For Socrates, this wholly unjustified contempt is the real source of the charges leveled against him. In reality, there is no corruption going on - what has really happened is that his constant questioning has hurt the pride of Athens’ many prominent statesmen, poets and craftsmen. This offense, according to him, is a misunderstanding. He does not “imagine that he himself possesses the wisdom he finds wanting in others”. In fact, the very thing that makes him wise is his acknowledgement of his lack of this wisdom - that only “the Gods are wise”, and that he is just an illustration for the only wisdom men can possess: an admission to the fact that they can possess no wisdom.

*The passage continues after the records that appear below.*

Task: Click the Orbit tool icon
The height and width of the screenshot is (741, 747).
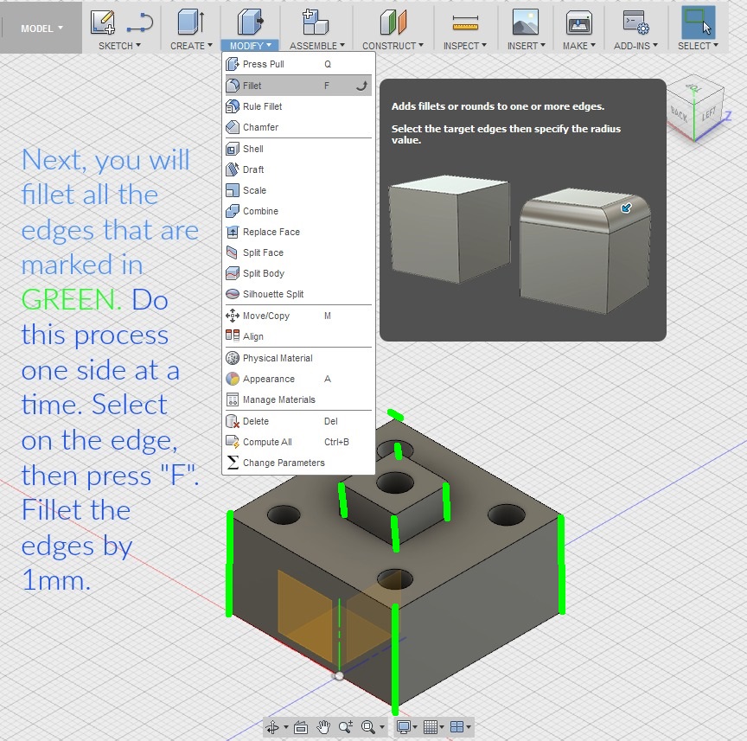Action: tap(273, 727)
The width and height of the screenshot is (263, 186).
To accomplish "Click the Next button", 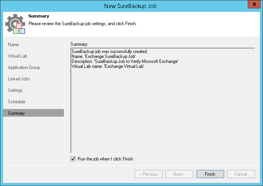I will 179,174.
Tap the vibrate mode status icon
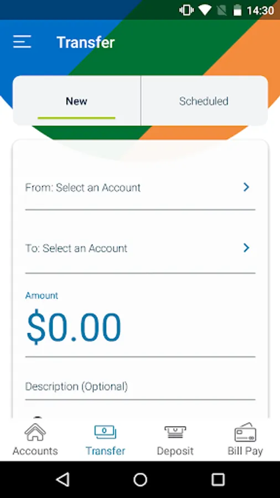The width and height of the screenshot is (280, 498). 186,11
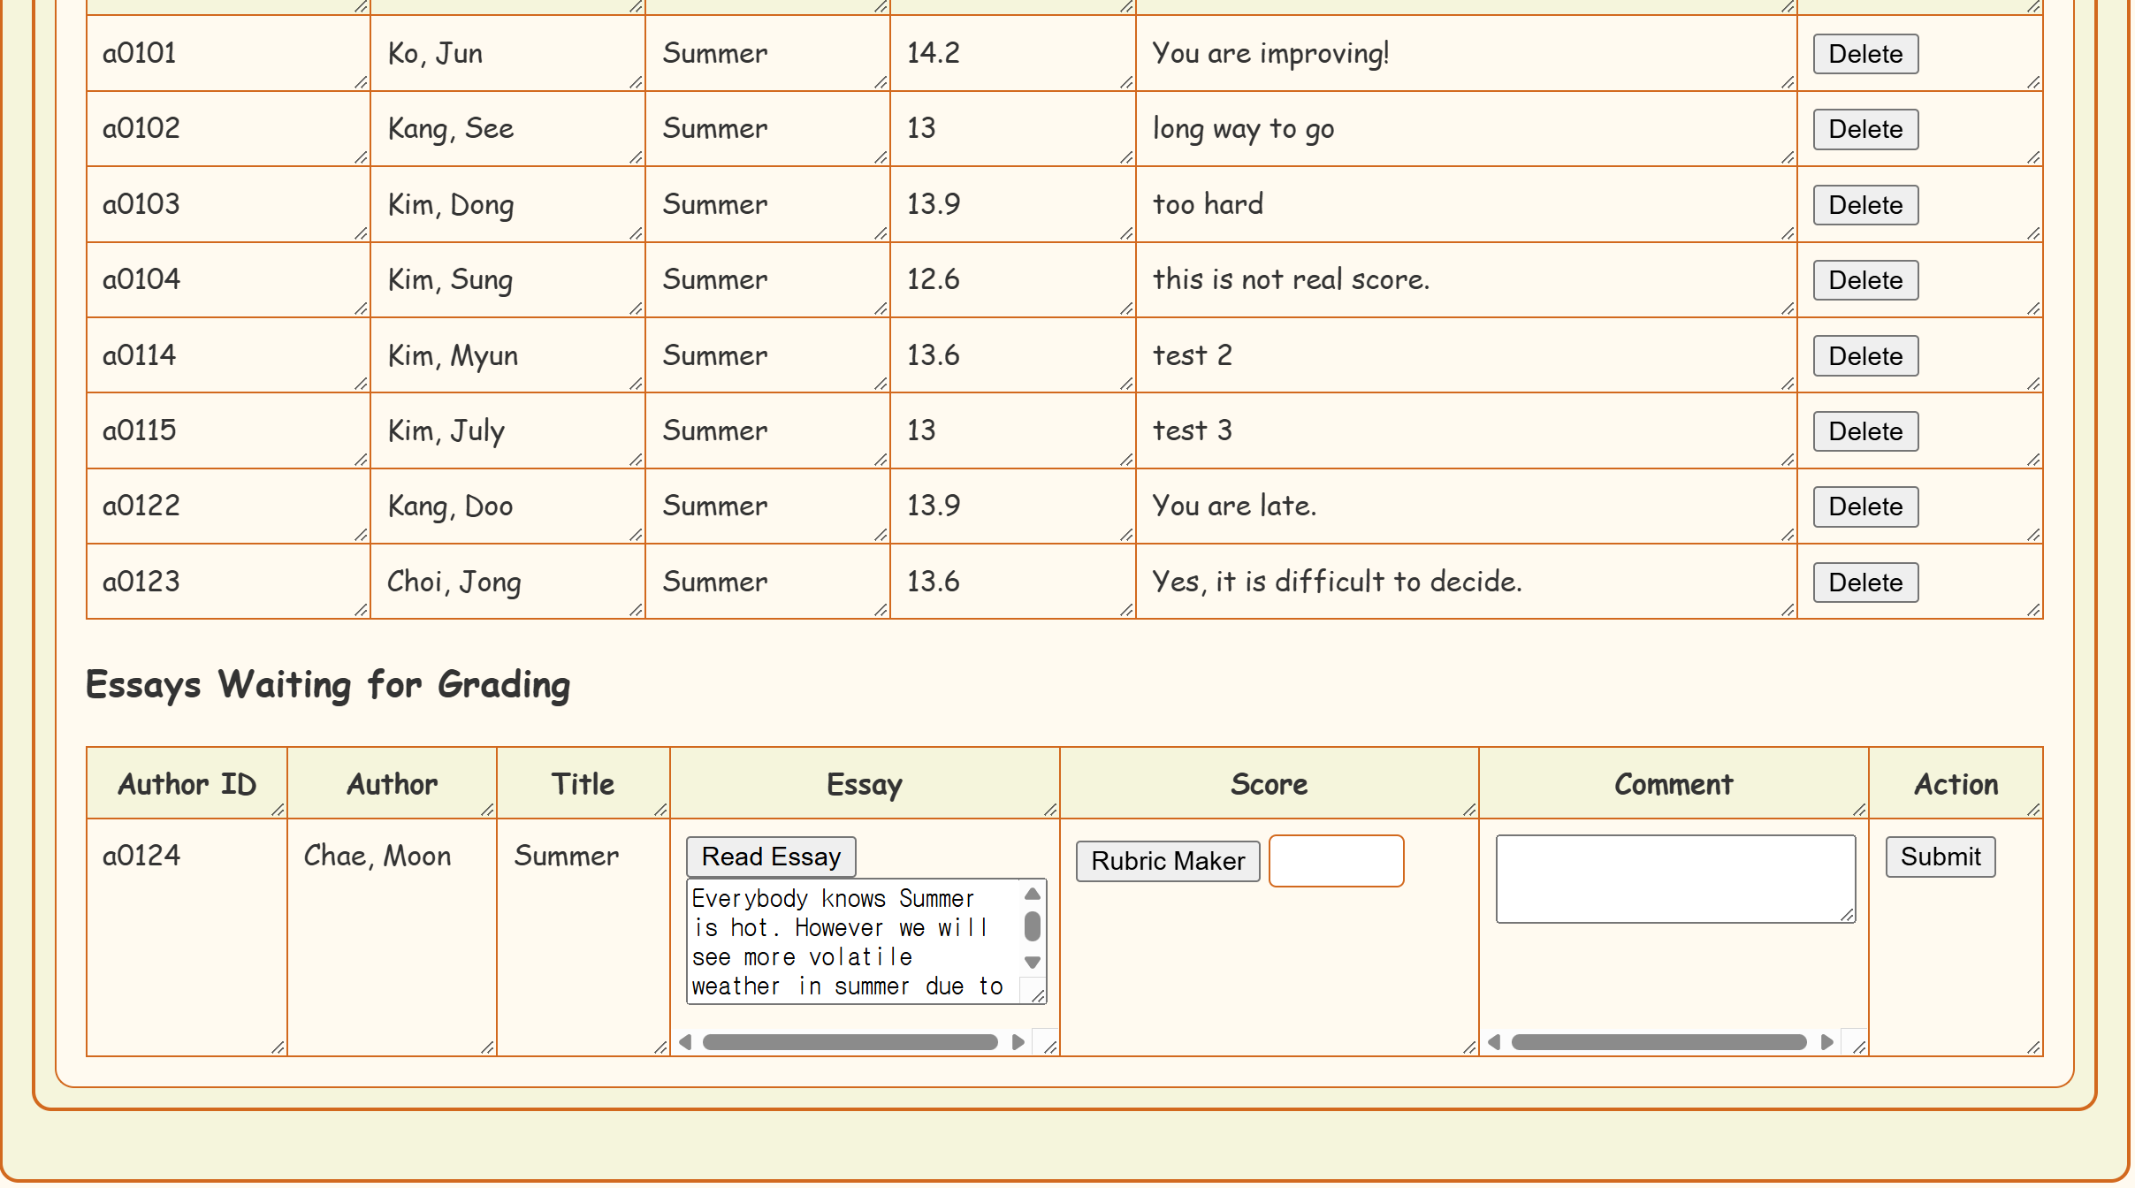
Task: Click Comment cell horizontal scrollbar left arrow
Action: coord(1493,1042)
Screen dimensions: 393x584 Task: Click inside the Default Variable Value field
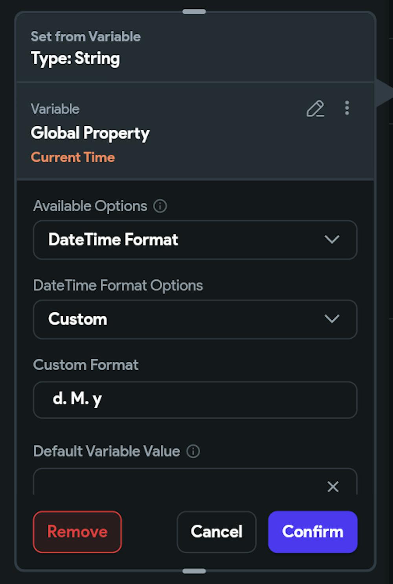[x=177, y=484]
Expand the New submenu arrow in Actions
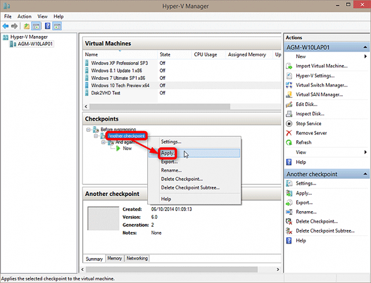This screenshot has height=283, width=371. coord(365,57)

Socrates describes the divine mission assigned to him thus: to prove the meta wisdom of non-wisdom in any who presume themselves wise. While this makes him no friends, he does so out of obedience to the divine Oracle, a devotion that stands as a refutation to his atheism, as well as out of a personal duty to promote virtue in the Athenian citizenry. As such, the offended “young men of richer classes” who seek to imitate him eventually stumble upon this truth and are unable to swallow it - instead of being angry with their own supposed shortcomings (which are not really shortcomings at all, but a true wisdom), they direct their anger towards Socrates and create all sorts of “ready-made” accusations about philosophers in general. These accusations are precisely the ones put forward in the trial: that philosophers teach atheistic ideals that “make the worse appear the better cause”. Meletus and gang, according to Socrates, are just hiding behind empty slander in order to escape a deeper truth that is fundamentally incongruous with the Sophistical disposition of “one who knows”, a prevailing ideal within Athenian society.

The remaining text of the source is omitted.